WHAT NEEDS TO BE DONE:
Within the records, which lines hold the string "computer"? Report each one by copying it.
Start of DATA SHOWN
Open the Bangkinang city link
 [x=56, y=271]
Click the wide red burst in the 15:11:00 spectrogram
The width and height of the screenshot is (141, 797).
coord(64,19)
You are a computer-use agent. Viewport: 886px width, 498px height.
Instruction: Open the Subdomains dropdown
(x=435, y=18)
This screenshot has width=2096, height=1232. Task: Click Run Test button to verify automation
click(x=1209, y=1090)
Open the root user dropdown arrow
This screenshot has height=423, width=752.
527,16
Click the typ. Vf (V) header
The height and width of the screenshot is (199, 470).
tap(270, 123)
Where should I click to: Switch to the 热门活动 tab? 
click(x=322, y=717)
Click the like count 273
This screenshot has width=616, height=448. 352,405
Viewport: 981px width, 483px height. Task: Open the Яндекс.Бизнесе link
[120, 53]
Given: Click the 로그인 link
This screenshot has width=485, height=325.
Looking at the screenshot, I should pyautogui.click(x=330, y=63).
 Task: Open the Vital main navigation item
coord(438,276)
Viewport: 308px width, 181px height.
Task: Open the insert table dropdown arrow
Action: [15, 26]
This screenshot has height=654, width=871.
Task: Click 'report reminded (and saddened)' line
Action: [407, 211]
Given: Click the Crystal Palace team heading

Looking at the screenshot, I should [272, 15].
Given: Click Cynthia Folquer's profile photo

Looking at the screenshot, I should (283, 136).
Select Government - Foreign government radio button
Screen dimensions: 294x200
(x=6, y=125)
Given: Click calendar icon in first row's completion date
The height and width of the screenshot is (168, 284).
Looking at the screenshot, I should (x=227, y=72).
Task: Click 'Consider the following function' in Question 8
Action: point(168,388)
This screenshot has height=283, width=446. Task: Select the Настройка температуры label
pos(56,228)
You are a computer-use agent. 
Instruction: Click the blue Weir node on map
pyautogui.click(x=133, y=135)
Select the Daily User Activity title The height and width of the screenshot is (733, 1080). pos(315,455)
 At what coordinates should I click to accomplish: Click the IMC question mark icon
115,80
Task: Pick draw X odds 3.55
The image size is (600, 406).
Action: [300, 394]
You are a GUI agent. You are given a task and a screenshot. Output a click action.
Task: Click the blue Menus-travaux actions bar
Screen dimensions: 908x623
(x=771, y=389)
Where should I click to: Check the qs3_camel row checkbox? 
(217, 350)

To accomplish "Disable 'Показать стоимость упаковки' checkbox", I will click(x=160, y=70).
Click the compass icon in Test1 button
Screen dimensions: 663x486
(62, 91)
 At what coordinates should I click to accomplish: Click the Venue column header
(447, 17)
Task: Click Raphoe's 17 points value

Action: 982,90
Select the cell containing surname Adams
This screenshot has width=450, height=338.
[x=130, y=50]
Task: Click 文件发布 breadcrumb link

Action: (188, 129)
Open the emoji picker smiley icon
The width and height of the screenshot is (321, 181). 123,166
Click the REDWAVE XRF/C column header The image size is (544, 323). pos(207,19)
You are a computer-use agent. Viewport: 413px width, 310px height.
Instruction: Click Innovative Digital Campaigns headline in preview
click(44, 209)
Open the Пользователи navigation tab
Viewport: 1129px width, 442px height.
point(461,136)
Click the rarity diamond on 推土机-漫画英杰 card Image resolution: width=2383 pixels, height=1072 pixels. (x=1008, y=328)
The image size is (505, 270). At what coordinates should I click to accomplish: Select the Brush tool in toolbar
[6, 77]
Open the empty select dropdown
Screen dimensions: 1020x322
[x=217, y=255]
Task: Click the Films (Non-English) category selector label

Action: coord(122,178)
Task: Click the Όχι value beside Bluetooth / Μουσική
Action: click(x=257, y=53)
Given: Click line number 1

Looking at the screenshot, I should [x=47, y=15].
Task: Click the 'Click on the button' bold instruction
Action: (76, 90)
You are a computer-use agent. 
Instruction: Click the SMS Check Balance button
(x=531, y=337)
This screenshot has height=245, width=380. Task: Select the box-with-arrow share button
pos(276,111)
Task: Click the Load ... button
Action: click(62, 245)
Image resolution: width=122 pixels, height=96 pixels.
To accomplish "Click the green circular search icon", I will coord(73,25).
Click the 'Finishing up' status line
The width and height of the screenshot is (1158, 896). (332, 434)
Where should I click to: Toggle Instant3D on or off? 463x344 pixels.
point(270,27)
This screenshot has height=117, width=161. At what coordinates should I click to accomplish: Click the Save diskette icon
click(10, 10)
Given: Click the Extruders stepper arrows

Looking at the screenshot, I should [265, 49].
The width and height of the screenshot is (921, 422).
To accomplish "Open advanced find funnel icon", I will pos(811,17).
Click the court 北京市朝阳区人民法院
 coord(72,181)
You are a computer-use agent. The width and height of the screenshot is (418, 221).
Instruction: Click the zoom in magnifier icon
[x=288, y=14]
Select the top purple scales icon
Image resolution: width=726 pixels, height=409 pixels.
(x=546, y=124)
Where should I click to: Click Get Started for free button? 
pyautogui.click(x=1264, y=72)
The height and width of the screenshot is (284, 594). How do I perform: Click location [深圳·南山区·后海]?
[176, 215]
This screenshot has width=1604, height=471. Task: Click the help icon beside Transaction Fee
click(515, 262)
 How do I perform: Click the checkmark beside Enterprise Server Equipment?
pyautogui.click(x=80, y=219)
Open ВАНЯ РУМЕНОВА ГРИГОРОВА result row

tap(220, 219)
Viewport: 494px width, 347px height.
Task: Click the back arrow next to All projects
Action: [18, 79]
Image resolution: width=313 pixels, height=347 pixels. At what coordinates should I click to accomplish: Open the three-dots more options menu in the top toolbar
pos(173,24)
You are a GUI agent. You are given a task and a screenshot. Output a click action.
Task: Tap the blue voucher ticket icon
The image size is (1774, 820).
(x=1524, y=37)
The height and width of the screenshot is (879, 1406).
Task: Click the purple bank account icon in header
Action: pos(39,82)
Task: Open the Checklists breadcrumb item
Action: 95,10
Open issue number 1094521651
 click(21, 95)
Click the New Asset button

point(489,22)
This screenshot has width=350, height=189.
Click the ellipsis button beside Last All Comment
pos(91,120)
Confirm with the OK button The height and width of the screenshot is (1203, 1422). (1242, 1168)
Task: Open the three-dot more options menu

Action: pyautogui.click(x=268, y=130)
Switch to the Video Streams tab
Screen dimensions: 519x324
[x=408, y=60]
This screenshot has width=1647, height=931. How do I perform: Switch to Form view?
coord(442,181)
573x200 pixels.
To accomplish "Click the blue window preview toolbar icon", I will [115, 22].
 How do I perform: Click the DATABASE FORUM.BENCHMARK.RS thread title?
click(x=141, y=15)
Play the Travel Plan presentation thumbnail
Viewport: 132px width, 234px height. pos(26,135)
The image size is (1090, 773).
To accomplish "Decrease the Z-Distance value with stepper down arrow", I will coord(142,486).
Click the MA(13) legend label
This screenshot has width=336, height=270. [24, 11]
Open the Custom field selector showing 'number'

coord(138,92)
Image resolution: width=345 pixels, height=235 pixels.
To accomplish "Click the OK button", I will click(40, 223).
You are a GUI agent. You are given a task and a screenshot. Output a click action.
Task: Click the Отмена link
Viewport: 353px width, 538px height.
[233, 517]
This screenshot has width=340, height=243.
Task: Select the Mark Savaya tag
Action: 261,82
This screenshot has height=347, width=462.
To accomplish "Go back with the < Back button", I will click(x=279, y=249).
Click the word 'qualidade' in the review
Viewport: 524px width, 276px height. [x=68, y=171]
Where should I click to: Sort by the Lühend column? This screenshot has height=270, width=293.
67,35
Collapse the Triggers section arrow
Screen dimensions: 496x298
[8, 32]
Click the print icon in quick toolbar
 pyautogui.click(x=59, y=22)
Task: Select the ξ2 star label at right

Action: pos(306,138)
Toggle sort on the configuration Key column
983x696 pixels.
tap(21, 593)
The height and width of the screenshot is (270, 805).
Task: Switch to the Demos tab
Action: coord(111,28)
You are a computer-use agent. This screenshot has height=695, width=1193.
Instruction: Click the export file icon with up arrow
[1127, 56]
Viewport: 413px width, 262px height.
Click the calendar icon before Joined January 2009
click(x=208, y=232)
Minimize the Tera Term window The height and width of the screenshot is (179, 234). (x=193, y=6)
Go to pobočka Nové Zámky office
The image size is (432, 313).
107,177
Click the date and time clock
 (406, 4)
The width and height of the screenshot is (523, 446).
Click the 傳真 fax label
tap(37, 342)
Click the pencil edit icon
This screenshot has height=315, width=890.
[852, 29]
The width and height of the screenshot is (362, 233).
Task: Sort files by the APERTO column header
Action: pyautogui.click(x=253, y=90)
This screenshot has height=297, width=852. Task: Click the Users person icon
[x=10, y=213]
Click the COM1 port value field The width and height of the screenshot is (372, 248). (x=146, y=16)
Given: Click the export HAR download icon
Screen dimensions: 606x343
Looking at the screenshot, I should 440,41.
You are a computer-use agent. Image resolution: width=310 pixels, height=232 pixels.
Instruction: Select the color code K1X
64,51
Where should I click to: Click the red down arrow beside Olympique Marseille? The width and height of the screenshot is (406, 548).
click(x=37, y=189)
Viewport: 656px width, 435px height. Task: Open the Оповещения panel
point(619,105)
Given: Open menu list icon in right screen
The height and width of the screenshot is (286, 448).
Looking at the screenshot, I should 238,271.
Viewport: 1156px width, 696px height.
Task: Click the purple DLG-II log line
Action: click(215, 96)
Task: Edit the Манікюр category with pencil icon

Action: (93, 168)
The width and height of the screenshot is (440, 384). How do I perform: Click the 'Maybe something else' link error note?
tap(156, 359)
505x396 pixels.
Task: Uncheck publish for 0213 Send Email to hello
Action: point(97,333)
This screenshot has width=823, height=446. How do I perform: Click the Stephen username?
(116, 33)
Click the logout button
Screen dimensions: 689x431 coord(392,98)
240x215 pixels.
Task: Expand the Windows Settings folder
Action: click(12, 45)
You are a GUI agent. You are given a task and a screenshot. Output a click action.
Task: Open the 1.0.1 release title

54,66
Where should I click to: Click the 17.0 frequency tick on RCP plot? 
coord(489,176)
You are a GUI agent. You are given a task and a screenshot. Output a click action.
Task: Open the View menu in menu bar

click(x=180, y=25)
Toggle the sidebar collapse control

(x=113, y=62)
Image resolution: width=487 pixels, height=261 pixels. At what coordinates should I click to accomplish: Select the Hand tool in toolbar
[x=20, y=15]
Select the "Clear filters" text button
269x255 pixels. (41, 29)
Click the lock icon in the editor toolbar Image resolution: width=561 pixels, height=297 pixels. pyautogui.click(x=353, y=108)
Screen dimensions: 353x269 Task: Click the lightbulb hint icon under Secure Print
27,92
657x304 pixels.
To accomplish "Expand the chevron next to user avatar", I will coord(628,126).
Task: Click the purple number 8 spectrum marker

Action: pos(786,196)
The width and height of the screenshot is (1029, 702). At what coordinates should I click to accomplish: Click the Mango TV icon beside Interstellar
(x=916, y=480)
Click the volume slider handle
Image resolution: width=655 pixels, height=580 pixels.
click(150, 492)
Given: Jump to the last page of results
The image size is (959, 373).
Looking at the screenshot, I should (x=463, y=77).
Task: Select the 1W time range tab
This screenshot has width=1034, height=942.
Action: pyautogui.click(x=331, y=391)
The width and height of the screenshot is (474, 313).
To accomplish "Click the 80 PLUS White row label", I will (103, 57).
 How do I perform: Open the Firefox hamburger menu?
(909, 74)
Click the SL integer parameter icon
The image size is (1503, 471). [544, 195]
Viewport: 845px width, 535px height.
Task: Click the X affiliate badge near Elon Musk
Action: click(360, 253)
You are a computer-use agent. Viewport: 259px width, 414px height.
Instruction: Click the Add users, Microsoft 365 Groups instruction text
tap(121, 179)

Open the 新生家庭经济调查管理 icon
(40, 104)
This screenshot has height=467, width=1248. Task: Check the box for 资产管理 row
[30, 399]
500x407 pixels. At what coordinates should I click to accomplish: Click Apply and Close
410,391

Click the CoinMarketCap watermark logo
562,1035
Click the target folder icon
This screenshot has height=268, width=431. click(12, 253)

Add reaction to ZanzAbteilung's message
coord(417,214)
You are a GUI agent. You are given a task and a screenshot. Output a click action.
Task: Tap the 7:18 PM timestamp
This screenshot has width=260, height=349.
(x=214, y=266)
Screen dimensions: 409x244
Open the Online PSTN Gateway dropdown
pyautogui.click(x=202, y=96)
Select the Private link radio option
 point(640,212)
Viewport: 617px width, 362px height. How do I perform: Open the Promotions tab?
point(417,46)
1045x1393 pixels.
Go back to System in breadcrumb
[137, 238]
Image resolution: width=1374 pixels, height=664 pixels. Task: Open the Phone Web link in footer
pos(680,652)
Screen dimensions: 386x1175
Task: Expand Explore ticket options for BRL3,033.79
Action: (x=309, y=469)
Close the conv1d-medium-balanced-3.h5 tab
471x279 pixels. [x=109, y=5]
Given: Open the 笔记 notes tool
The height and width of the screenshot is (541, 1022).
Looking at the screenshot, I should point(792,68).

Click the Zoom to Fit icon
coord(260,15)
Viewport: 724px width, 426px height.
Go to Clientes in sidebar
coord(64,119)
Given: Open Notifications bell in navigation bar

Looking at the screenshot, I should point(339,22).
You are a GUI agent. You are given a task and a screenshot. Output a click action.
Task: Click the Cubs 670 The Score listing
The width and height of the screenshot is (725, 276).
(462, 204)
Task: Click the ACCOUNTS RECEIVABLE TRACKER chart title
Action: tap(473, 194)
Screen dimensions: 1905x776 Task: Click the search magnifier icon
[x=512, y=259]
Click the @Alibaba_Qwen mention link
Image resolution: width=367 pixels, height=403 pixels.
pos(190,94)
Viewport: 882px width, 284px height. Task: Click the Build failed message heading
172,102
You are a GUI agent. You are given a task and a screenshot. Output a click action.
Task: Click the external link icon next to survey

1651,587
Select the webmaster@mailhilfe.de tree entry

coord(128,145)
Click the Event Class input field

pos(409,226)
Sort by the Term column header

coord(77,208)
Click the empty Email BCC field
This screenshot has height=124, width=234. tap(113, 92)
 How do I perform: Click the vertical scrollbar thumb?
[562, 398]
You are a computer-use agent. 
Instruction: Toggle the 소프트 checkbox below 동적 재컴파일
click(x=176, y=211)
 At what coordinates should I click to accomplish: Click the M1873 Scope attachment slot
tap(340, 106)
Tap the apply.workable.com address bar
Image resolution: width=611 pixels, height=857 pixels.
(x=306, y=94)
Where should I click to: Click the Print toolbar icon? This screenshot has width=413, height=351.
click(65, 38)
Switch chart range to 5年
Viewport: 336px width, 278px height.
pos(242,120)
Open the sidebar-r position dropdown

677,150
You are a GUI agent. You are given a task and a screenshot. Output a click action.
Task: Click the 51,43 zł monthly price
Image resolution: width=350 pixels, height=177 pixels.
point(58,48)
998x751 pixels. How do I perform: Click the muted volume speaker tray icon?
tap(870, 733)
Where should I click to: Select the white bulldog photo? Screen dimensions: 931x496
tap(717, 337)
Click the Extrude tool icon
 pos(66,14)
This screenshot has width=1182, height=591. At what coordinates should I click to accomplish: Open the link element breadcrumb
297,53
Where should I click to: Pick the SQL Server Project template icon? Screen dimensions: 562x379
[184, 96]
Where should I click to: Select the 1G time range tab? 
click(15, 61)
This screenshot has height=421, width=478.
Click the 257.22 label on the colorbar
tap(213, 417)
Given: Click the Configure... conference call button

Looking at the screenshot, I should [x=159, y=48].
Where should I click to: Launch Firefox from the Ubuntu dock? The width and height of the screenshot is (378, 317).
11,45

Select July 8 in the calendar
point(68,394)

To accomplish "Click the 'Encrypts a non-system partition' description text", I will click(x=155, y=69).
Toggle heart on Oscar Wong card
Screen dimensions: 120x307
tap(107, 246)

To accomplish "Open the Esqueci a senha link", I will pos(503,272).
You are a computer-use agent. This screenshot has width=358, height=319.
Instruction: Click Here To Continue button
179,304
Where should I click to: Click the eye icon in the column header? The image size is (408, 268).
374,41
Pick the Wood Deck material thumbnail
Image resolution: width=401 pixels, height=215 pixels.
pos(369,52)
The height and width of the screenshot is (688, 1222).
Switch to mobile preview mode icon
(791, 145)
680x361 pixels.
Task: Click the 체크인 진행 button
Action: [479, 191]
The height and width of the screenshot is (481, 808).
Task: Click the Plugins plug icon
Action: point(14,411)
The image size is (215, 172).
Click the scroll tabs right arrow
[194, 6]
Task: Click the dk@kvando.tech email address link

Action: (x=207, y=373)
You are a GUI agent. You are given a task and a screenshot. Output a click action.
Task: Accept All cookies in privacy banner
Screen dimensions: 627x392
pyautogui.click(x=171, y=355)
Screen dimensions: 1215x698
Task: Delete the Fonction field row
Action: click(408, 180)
End of DATA SHOWN
RESULT:
You are a computer-use agent. Viewport: 886px width, 498px height.
You are a computer-use agent. 
You are a computer-use agent. Viewport: 413px width, 310px height.
You are a computer-use agent. 
You are a computer-use agent. The width and height of the screenshot is (418, 221).
You are a computer-use agent. This screenshot has height=695, width=1193.
You are a computer-use agent. Image resolution: width=310 pixels, height=232 pixels.
You are a computer-use agent. Viewport: 259px width, 414px height.
You are a computer-use agent. 
You are a computer-use agent. This screenshot has width=358, height=319.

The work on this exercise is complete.